Stop Panic Attacks

Unlike a quickly passing anxiety attack, panic attacks are sudden and intense surges of fear, panic, or anxiety. Panic attacks are overwhelming with significant physical and emotional symptoms that can cause a person to truly feel as though they are in a life or death situation. About two million Americans are diagnosed with panic disorder every year. Panic disorders typically begin in young adulthood, with the condition developing before the age of 24.  Women are twice as likely to have panic disorders as men. There is also strong evidence to suggest the disorder runs in families. A panic attack that can occur without any triggers and seemingly for no reason. A panic attack can happen when you are sleeping. The attacks can last for several minutes, or sometimes up to half an hour or more.

Notice these symptoms so you can learn how to stop panic attacks:

  • Dizziness
  • Sweating
  • Shaking or trembling
  • Fear that you are going crazy
  • Abdominal pain or issues
  • Shortness of breath or hyperventilating
  • Hot flashes
  • Sweating
  • Jittery or nervous
  • Increase in heart rate
  • Feeling like you are dying

 

Panic attacks can be scary and hit you quickly. The emotional panic and physical symptoms can create a snowball effect. The panic increases the physical symptoms, which in turn causes a rise in panic, and so on.  It can become a repeating loop that is difficult to stop. Below are a few proven methods to help you stop panic attacks so the symptoms can start to subside.

Breathe

Hyperventilating is a symptom of panic attacks and will increase the physical symptoms. Deep breathing techniques help you gain control of your breaths.

Take in long and deep breaths.
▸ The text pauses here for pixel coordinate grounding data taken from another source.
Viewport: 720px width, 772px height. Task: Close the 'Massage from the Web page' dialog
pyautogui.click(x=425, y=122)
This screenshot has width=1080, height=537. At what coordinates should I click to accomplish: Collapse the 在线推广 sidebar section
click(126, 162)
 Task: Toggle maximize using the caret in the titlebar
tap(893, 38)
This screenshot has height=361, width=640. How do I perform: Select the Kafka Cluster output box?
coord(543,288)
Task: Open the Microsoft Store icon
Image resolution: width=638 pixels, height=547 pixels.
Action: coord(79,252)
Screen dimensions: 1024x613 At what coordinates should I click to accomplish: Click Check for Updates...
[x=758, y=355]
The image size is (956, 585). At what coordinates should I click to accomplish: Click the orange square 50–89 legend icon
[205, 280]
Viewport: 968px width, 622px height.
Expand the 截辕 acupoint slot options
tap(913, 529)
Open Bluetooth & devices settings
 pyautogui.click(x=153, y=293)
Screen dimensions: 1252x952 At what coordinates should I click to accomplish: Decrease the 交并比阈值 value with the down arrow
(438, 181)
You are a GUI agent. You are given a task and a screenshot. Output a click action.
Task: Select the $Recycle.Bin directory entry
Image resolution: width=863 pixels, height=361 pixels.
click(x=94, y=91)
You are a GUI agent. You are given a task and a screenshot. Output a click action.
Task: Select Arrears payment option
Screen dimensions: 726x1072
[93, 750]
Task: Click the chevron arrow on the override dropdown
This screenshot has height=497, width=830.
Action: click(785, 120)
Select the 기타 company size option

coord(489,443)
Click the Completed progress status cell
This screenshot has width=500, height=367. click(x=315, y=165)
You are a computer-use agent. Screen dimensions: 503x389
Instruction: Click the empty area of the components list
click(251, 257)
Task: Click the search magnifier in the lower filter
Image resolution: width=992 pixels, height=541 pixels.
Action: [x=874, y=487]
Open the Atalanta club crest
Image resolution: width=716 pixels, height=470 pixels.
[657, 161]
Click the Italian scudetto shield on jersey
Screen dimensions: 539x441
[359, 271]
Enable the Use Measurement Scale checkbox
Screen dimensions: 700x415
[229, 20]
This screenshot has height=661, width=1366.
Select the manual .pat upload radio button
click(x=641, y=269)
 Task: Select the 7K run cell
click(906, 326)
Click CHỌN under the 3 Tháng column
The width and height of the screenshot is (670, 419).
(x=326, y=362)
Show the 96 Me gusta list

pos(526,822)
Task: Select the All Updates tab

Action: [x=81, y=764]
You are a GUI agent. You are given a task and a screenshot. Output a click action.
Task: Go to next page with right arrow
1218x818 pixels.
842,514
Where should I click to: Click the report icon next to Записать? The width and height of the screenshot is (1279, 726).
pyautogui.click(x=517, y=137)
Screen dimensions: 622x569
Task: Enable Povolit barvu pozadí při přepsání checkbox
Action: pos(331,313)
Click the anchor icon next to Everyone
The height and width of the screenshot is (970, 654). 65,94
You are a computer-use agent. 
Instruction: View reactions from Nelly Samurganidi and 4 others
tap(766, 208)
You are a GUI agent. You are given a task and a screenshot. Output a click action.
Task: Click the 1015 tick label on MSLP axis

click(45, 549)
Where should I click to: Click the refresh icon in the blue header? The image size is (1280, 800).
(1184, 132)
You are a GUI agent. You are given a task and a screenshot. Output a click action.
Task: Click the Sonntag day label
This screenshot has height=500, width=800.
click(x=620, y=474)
Inhale and exhale slowly, continuing the pattern until your breathing is under control, and you are no longer hyperventilating. When you can stop a panic attack, other symptoms fade away as your breathing becomes normal again.

Awareness

Acknowledge that you are having a panic attack, not a heart attack. Choose something to focus on, such as the pattern on a fabric or the detail of a painting. Carefully notice each detail like the lines, colors, and designs. Practicing awareness will keep you in check of the reality of your surroundings.  

Mindfulness

Owning the panic attack for what it is will help you get control of your fears. Stay mindful that you are not dying, remember this will be over soon. Think about a happy memory or your favorite food. Focusing your thoughts on something that pleases you helps keep you grounded in reality, not lost in the panic.

Muscle Relaxation

Muscle relaxation techniques can help stop the panic attack by controlling how your body responds to the panic attack. It involves tensing specific muscle groups then releasing the tension. Proper muscle relaxation takes practice. You should find the technique that works best for you before the next panic attack. Muscle relaxation techniques can be beneficial for other things, too, like reducing insomnia.  

Exercise

A brisk walk can help you gain control of the panic attack. Exercising by walking, yoga, or other light exercises release endorphins that help improve your mood.  A regular exercise routine can help reduce the number of attacks you experience.

 

The techniques listed above are good tools to use when you have a panic attack. If you have frequent attacks or struggle to control them on your own, mental health professionals offer additional treatments as follows:

Professional Counseling 

Frequently occurring panic attacks is known as Panic Disorder. If you think you have this disorder, a mental health professional can diagnose you. Professionals offer a variety of therapy options to teach long term coping tools. Some of those options are:

 

  1. Cognitive-behavioral therapy (CBT) is based on the idea that our thoughts cause our feelings and behaviors, not outside forces like other people or situations. The benefit of CBT is that we can change the way we think to feel and act better even if the situation does not change. CBT focuses on determining the thought and behavior patterns responsible for sustaining or causing the panic attacks.
  2. Dialectical Behavior Therapy (DBT) is a form of Cognitive therapy that focuses on individual psychotherapy to teach people new skills like mindfulness to manage their panic attacks.
  3.  Medication such as antidepressants can help treat and prevent panic attacks. Medication provides the best results when mental health therapy continues.

 

Finding what will work for you to stop panic attacks can take some trial and error. Don’t give up. Panic attacks and panic disorder are very treatable conditions.